Another substitiution question

[sapiental]

Evaluate the integral

$$\int \frac {1+x}{1+x^2}dx$$

i let u = 1+x
du = dx

so
$$\int \frac {dx}{u^2}du$$

or

$$\int u^-2du$$

$$\frac {-1}{u} + C$$

im not sure if this is right, the only other thing I can think of is to let u = (1+x)/(1+x^2) and then use the quotient rule.
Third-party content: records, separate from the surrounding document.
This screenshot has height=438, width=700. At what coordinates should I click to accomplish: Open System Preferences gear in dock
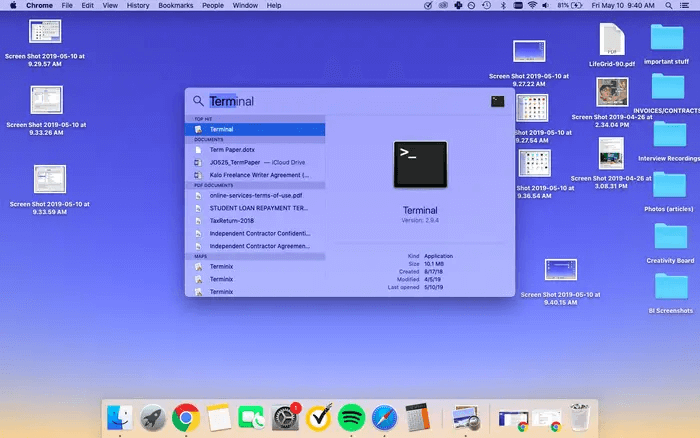click(286, 417)
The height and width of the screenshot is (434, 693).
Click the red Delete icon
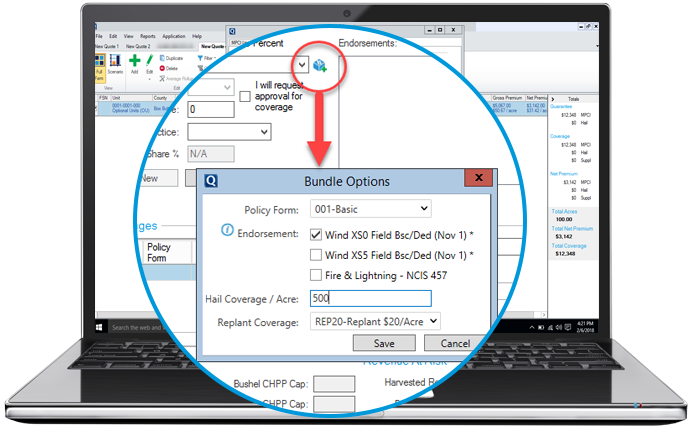(160, 68)
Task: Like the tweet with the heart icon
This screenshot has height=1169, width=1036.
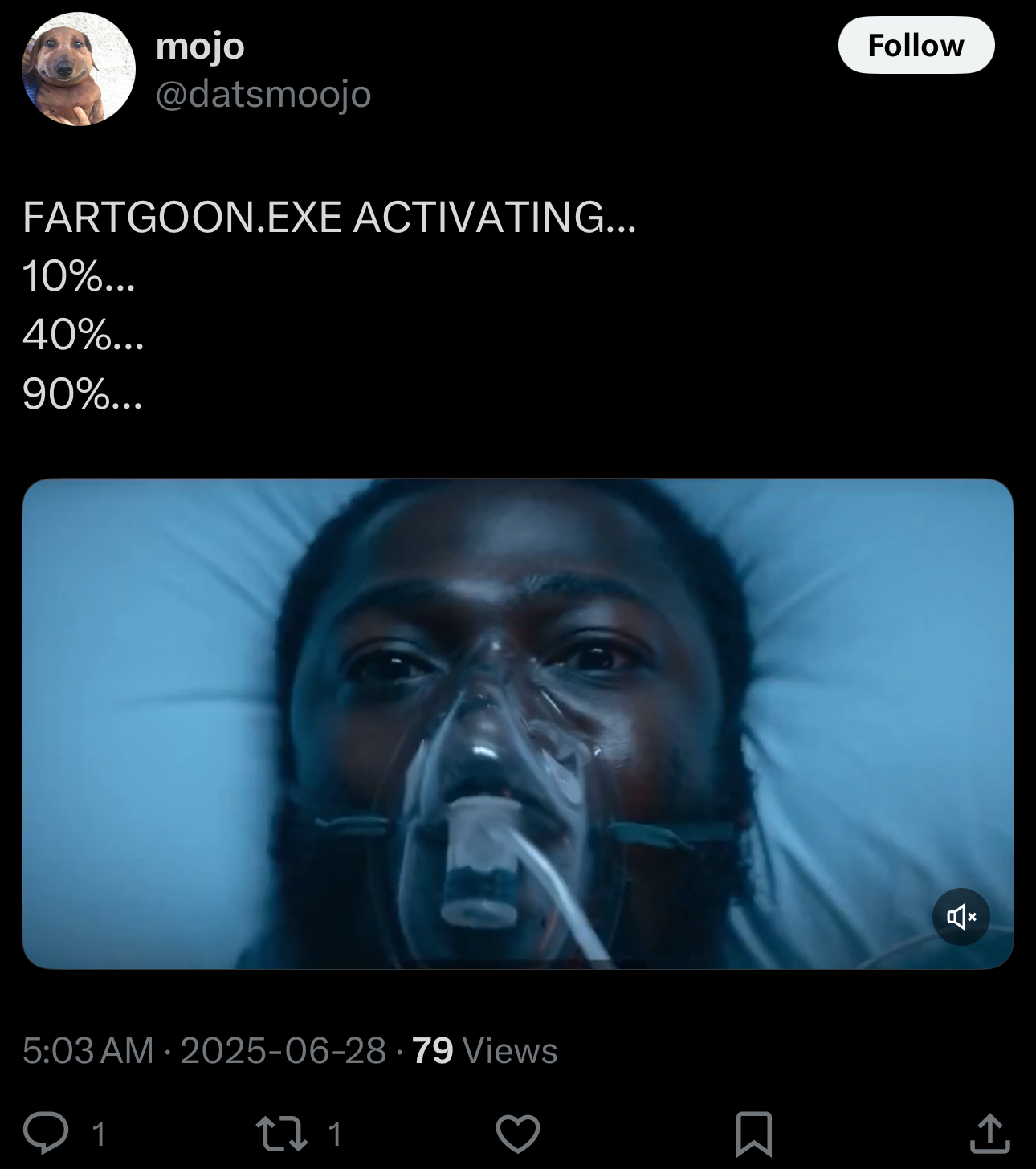Action: click(517, 1134)
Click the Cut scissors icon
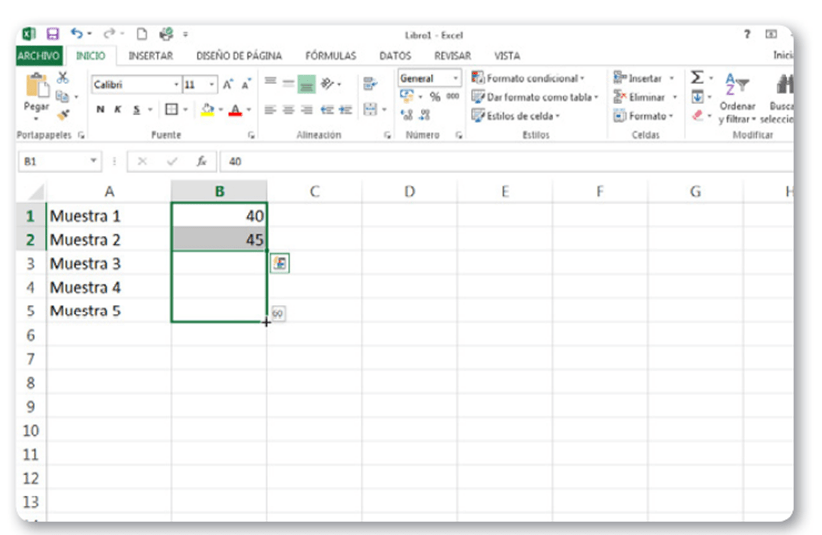The image size is (822, 535). pyautogui.click(x=63, y=78)
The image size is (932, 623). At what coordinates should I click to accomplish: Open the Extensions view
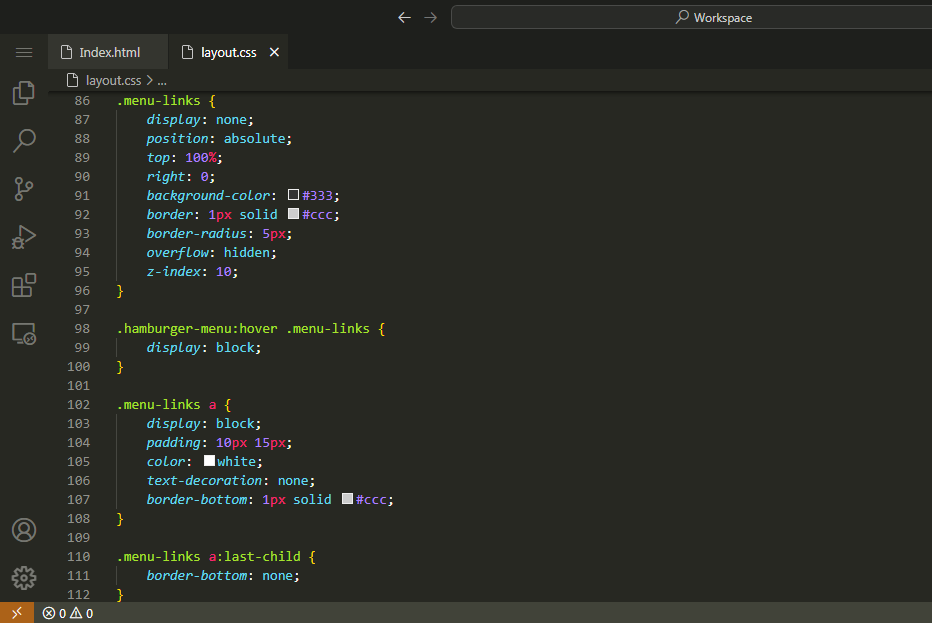pyautogui.click(x=24, y=286)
Any feedback is much appreciated.

Thanks

 

[arildno]

No, it is not right.
Split your integral as follows:
$$\int\frac{1+x}{1+x^{2}}dx=\int\frac{dx}{1+x^{2}}+\int\frac{xdx}{1+x^{2}}$$
maybe that helps.

 

[neutrino]

Split the first integral in two.

Btw, u^2 = (1+x)^2 != 1+x^2

 

[sapiental]

hmm, that makes sense. Would I evaluate them like this then?

for the first integral

u = 1 + x
du = dx

and for the second

u = 1 + x^2
then du/2 = xdx

so then

$$\int \frac {1+x}{1+x^2}dx$$ = $$\int \frac {du}{u^2}$$ + $$\int \frac {du}{u}$$

$$\frac {-1}{u}$$ + ln|u| + C

thanks again.

 

[radou]

hmm, that makes sense. Would I evaluate them like this then?

for the first integral

u = 1 + x
du = dx

and for the second

u = 1 + x^2
then du/2 = xdx

so then

$$\int \frac {1+x}{1+x^2}dx$$ = $$\int \frac {du}{u^2}$$ + $$\int \frac {du}{u}$$

$$\frac {-1}{u}$$ + ln|u| + C

thanks again.

The second one is $$\frac{1}{2} \int \frac{du}{u}$$. As for the first one, note that $$u^2 = (1+x)^2 \neq 1+ x^2$$.

 

[sapiental]

ohhh, I oversee too many details.

Can I just leave the integral $$\int \frac {dx}{1+x^2}$$

the way it is and just take the antiderivative to be tan^-1(x) + C

 

[arildno]

Why should it be problematic to do so?